● **Stored records**:
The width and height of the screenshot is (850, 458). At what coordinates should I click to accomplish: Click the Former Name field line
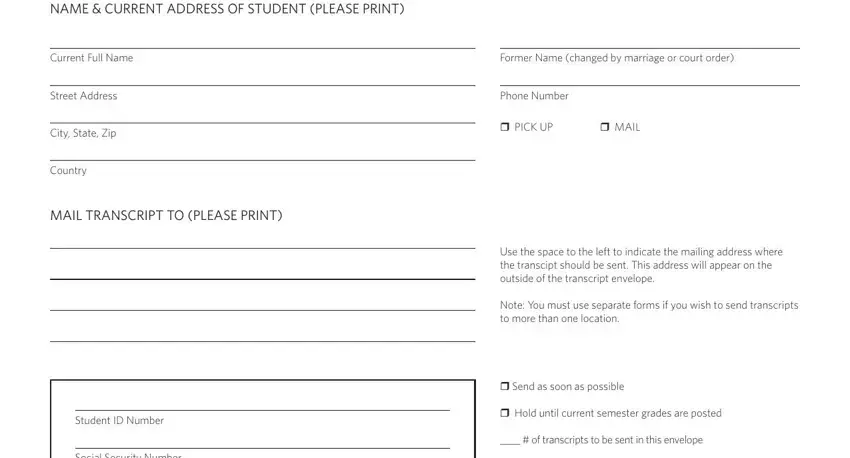649,41
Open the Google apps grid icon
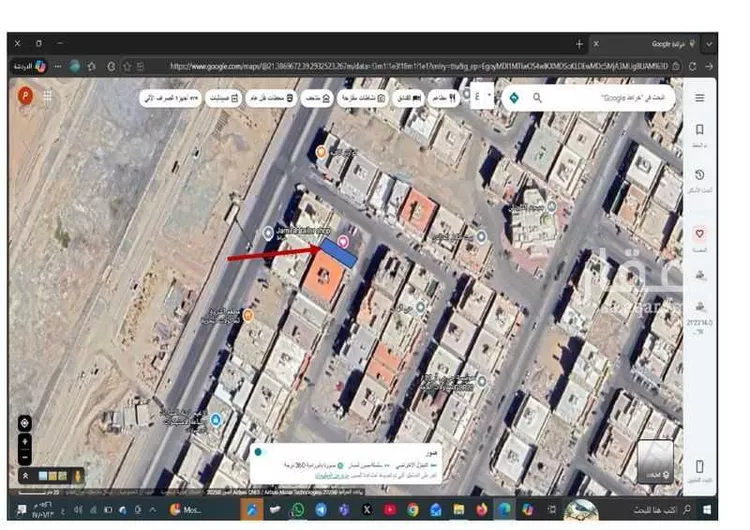The height and width of the screenshot is (530, 750). 47,97
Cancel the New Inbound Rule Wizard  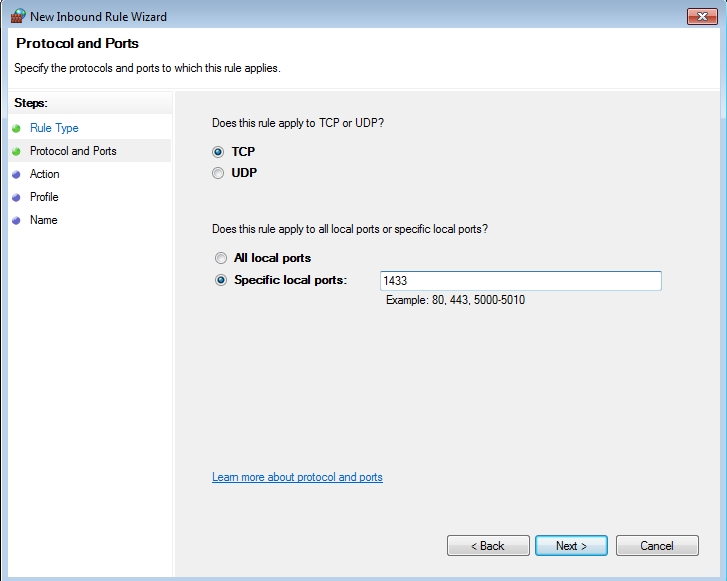[657, 546]
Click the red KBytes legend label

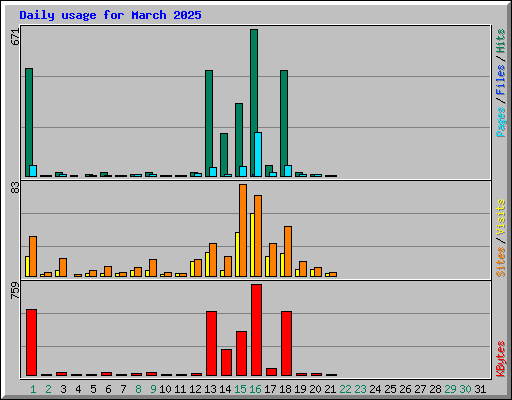click(500, 358)
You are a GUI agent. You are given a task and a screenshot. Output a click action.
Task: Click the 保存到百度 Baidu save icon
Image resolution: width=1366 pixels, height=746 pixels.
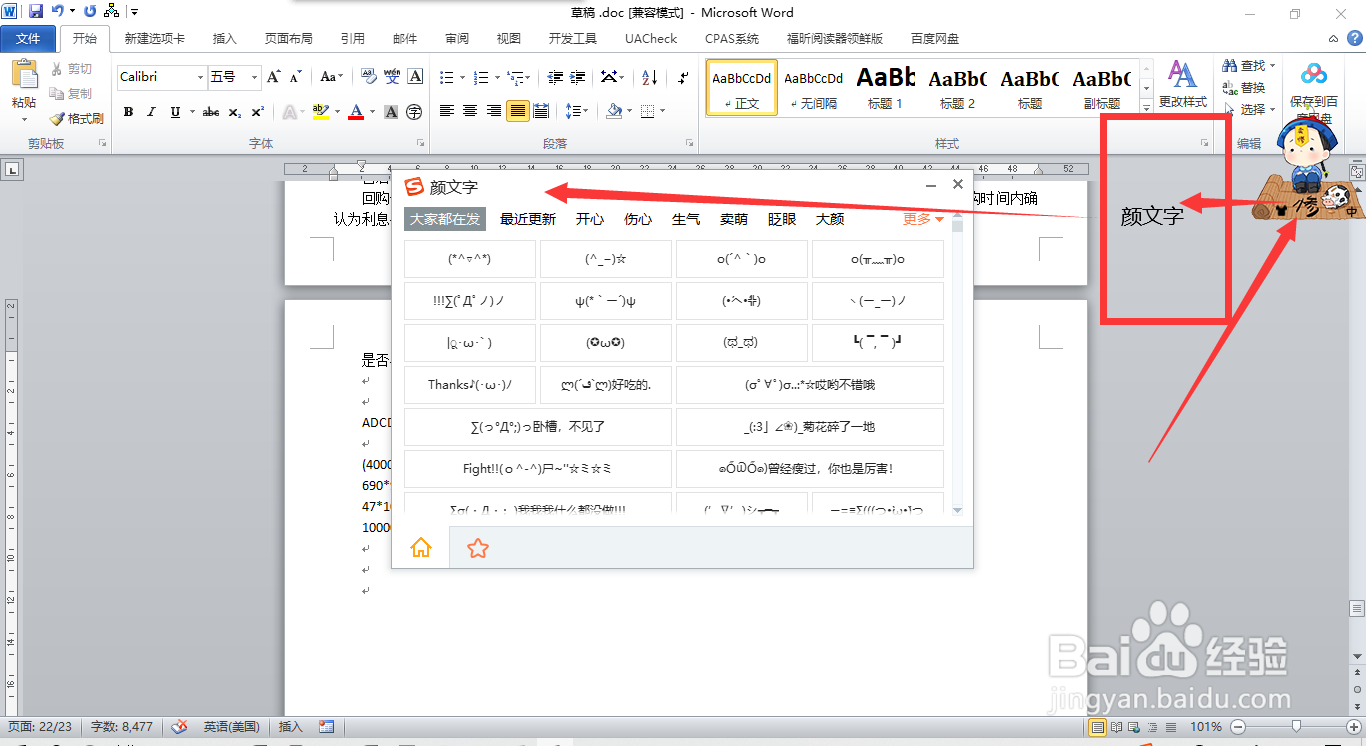pos(1313,73)
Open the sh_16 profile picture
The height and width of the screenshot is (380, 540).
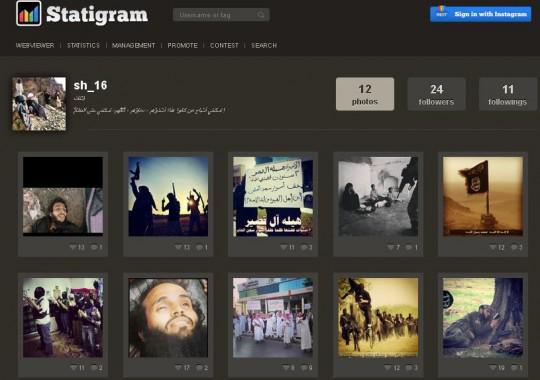coord(39,104)
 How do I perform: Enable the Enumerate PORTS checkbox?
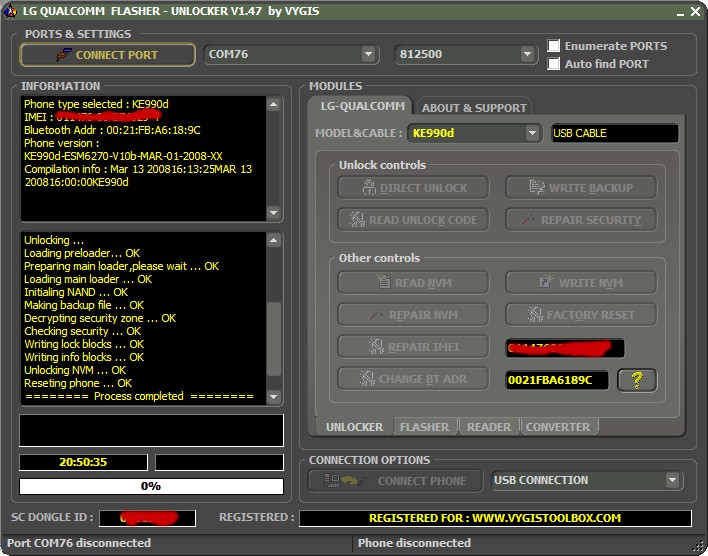(554, 46)
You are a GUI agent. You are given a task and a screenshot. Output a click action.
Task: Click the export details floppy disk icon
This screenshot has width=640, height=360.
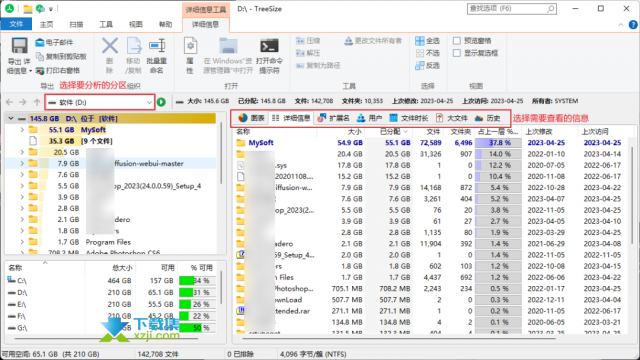[x=19, y=46]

● **Task prompt**:
The lines from the one that contains "Task: Click the export" through the end of the data, repeated exactly and with no pictures, make up the whole answer.

● **Output of the task**:
Task: Click the export details floppy disk icon
This screenshot has width=640, height=360.
[x=19, y=46]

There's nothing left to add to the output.